Copy out the following lines exactly as they appear, character for character.

**DATA ROWS**
** begin **

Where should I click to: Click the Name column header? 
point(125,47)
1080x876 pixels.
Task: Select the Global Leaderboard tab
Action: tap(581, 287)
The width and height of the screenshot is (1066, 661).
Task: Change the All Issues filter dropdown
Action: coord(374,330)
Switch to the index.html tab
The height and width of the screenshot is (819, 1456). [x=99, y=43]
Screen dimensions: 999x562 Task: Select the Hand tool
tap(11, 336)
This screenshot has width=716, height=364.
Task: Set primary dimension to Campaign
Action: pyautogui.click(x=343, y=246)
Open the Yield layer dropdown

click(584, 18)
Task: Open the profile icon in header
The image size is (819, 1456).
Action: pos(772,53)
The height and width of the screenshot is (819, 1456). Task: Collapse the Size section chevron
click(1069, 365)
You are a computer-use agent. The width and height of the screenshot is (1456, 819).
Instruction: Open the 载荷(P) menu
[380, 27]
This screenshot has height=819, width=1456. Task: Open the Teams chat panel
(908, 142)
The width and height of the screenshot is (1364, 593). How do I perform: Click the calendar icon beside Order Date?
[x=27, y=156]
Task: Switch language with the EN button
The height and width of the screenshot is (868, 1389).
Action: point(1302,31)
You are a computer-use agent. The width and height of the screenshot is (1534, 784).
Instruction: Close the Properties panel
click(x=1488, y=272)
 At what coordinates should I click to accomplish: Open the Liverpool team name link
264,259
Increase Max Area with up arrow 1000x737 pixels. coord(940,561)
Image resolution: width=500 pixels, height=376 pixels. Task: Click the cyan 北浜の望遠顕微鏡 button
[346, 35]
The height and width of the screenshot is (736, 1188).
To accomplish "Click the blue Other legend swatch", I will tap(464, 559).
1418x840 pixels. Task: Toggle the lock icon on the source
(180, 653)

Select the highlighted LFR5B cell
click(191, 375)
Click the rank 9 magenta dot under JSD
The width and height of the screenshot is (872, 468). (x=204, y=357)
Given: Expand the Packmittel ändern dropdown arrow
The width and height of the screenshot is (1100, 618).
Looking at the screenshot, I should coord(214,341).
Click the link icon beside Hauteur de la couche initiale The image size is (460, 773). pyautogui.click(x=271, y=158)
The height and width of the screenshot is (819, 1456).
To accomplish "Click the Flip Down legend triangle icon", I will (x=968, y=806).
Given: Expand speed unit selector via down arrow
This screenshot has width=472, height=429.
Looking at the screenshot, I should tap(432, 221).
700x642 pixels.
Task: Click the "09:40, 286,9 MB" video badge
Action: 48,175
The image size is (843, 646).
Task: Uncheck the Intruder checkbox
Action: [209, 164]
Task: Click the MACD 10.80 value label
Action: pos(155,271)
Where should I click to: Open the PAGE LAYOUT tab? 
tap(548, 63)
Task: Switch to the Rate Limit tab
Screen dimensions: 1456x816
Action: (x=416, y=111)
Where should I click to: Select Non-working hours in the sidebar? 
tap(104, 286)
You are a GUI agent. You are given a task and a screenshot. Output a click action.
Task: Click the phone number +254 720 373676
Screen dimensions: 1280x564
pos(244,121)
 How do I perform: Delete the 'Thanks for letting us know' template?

** end **

**RESPONSE TO THIS TASK**
Where should I click to: Click the Name column header? 
point(125,47)
1080x876 pixels.
Task: Select the Global Leaderboard tab
Action: tap(581, 287)
The width and height of the screenshot is (1066, 661).
Task: Change the All Issues filter dropdown
Action: coord(374,330)
Switch to the index.html tab
The height and width of the screenshot is (819, 1456). [x=99, y=43]
Screen dimensions: 999x562 Task: Select the Hand tool
tap(11, 336)
This screenshot has width=716, height=364.
Task: Set primary dimension to Campaign
Action: pyautogui.click(x=343, y=246)
Open the Yield layer dropdown

click(584, 18)
Task: Open the profile icon in header
The image size is (819, 1456).
Action: pos(772,53)
The height and width of the screenshot is (819, 1456). Task: Collapse the Size section chevron
click(1069, 365)
You are a computer-use agent. The width and height of the screenshot is (1456, 819).
Instruction: Open the 载荷(P) menu
[380, 27]
This screenshot has height=819, width=1456. Task: Open the Teams chat panel
(908, 142)
The width and height of the screenshot is (1364, 593). How do I perform: Click the calendar icon beside Order Date?
[x=27, y=156]
Task: Switch language with the EN button
The height and width of the screenshot is (868, 1389).
Action: point(1302,31)
You are a computer-use agent. The width and height of the screenshot is (1534, 784).
Instruction: Close the Properties panel
click(x=1488, y=272)
 At what coordinates should I click to accomplish: Open the Liverpool team name link
264,259
Increase Max Area with up arrow 1000x737 pixels. coord(940,561)
Image resolution: width=500 pixels, height=376 pixels. Task: Click the cyan 北浜の望遠顕微鏡 button
[346, 35]
The height and width of the screenshot is (736, 1188).
To accomplish "Click the blue Other legend swatch", I will tap(464, 559).
1418x840 pixels. Task: Toggle the lock icon on the source
(180, 653)

Select the highlighted LFR5B cell
click(191, 375)
Click the rank 9 magenta dot under JSD
The width and height of the screenshot is (872, 468). (x=204, y=357)
Given: Expand the Packmittel ändern dropdown arrow
The width and height of the screenshot is (1100, 618).
Looking at the screenshot, I should coord(214,341).
Click the link icon beside Hauteur de la couche initiale The image size is (460, 773). pyautogui.click(x=271, y=158)
The height and width of the screenshot is (819, 1456).
To accomplish "Click the Flip Down legend triangle icon", I will (x=968, y=806).
Given: Expand speed unit selector via down arrow
This screenshot has width=472, height=429.
Looking at the screenshot, I should tap(432, 221).
700x642 pixels.
Task: Click the "09:40, 286,9 MB" video badge
Action: 48,175
The image size is (843, 646).
Task: Uncheck the Intruder checkbox
Action: [209, 164]
Task: Click the MACD 10.80 value label
Action: pos(155,271)
Where should I click to: Open the PAGE LAYOUT tab? 
tap(548, 63)
Task: Switch to the Rate Limit tab
Screen dimensions: 1456x816
Action: (x=416, y=111)
Where should I click to: Select Non-working hours in the sidebar? 
tap(104, 286)
You are a GUI agent. You are given a task and a screenshot. Output a click action.
Task: Click the phone number +254 720 373676
Screen dimensions: 1280x564
pos(244,121)
 How do I perform: Delete the 'Thanks for letting us know' template?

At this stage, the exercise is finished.